With a new angle on monetizing intellectual property, IP Innovations Financial Services recently scored $28 million in start-up capital from Principal Financial Group, for the purpose of guaranteeing loans secured by IP assets.

IPI intends to line up trades - generally between middle-market lenders, as well as banks, and borrowers with substantial value in IP assets that the lending community doesn't generally consider eligible collateral for secured loans. IPI, however, has worked toward legally isolating the intellectual property such that, in the event of a default, the firm can seize the assets while making the lender whole.

These assets include patents, copyrights, trademarks and other forms of intellectual property, both cash-flowing and dormant. The firm will target a 20% loan-to-value range, stressing the assets through various potential situations and scenarios.

In addition to an insurance-like reserve fund sized in the 10% range, IPI has access to a $25 million letter of credit from PFG. IPI's guarantee should make these loans at least investment grade, the firm noted in an investor/lender presentation.
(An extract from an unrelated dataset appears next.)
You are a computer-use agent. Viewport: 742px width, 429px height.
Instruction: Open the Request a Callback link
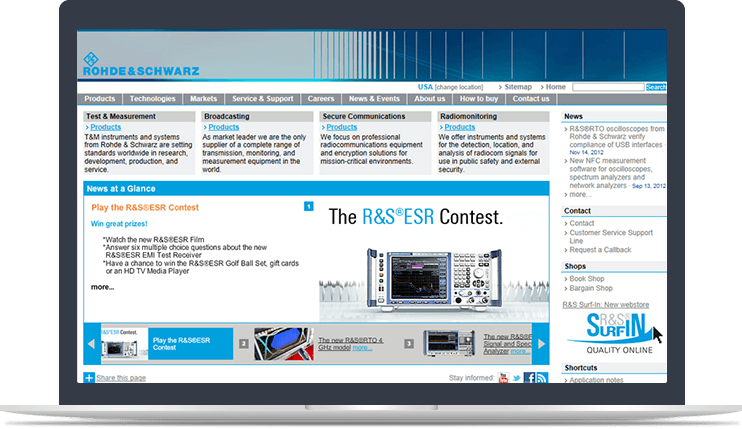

Commercial loan rates in the target sector price in the range of 200 to 400 basis points over Libor. To IPI, borrowers will pay for the initial asset valuation, a 3% guarantee fee and other closing costs.

Sources at the firm expect to close their first deal imminently, and believe their product will be well received in the loan marketplace. In fact, according to the investor presentation, IPI's loan guarantee concept has been generating interest from institutions starting up investment funds. It's at least imaginable that these loans could end up in securitizations down the line, sources at the firm said, especially given the lender base IPI is targeting (some of whom typically finance through securitization).

"Intellectual property-based loans are a new and exciting opportunity for borrowers and lenders alike," said Keith Bergelt, a senior vice president at IPI. Typically, the firm will work with borrowers that otherwise have limited access to funding.